Knowing most of the A+ material from working in IT for so long, I just spent some time making Anki cards for the 802.11 Wi-Fi standards (which versions are on which bands and max throughput) and the laser printer parts. The anki cards were nice, but for Wi-Fi, I had better luck remembering the order the standards came out – sometimes telling a story is easier than remembering pure data points. I did the same thing with laser printing, remembering that the drum does this or that, while the primary corona does that other thing, was difficult, so I mentally mapped out the steps instead.

Day 6 – A+ Test Day

Checking my school email with my coffee in the morning, I learned that the first two of my Systems Thinking tasks were adjudicated favorably. This gave me some extra pep leading into my cram session for the A+ exam at 1 PM. The live proctor for this one was a lot more intense. I had to remove a lot from my area, and he had me hold the webcam up in all sorts of bizarre places to make sure I didn’t have a cheating method embedded under the desk or anything crazy.

Then the test started, 5 PBQs in a row! These “performance-based” questions aren’t much fun. I admire what they’re trying to accomplish by putting the tester in a similar position to real life, but in my opinion, they fall short. The rest of the test went as expected, except I didn’t have a single question about laser printers or Wi-Fi standards. Instead, I got a question about dot matrix printers! Go figure.

CompTIA lets you see your score as soon as you finish, and I scored an 855/900 – amazingly, this is the same score I got on the 2009 exam version! Guess I didn’t learn anything.

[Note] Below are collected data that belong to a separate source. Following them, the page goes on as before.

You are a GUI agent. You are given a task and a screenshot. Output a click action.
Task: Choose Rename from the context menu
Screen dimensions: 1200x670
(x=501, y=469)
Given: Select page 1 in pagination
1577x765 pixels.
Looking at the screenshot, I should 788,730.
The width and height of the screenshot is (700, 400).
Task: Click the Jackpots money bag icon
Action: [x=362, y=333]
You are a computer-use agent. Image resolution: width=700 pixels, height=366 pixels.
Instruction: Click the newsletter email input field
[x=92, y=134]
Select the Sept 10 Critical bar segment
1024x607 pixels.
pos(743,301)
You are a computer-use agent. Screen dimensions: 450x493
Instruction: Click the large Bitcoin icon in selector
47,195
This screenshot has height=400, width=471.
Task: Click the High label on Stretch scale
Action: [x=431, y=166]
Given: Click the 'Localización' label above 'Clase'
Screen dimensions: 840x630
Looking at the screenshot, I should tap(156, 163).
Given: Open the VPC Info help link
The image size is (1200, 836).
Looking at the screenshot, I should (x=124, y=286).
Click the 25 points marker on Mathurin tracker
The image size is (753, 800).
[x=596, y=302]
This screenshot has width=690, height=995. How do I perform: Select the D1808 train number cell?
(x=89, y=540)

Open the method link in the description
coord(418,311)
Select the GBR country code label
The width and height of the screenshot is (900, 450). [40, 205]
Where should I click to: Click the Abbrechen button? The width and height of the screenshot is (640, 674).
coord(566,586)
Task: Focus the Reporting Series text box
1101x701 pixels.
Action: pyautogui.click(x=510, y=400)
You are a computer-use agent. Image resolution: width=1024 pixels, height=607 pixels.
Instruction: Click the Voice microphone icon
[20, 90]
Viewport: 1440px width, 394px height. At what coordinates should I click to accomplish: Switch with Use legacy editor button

Shortly after I passed, I was also notified that my third task for Systems Thinking had been accepted! That’s all of the work done for my first four classes. At the time of writing (Day 7), I am waiting for WGU to receive the A+ results from CompTIA. Unfortunately, the rest of my classes are locked until my mentor opens them – I have a call with him tomorrow morning to keep moving onward and upward!

I’m not being idle, though. A look at the subsequent four courses shows I’m in pretty solid shape. A gen-ed class on the Constitution that requires a practical assessment (likely an essay), an object assessment for Network and Security (I got over 90% on the pre-assessment already), and two more outside certifications: A+ 1202 and AWS Cloud Practitioner. I already hold a more difficult AWS certification, and the second part of the A+ is even more help-desk like, so dare I say, I might complete this next batch even quicker!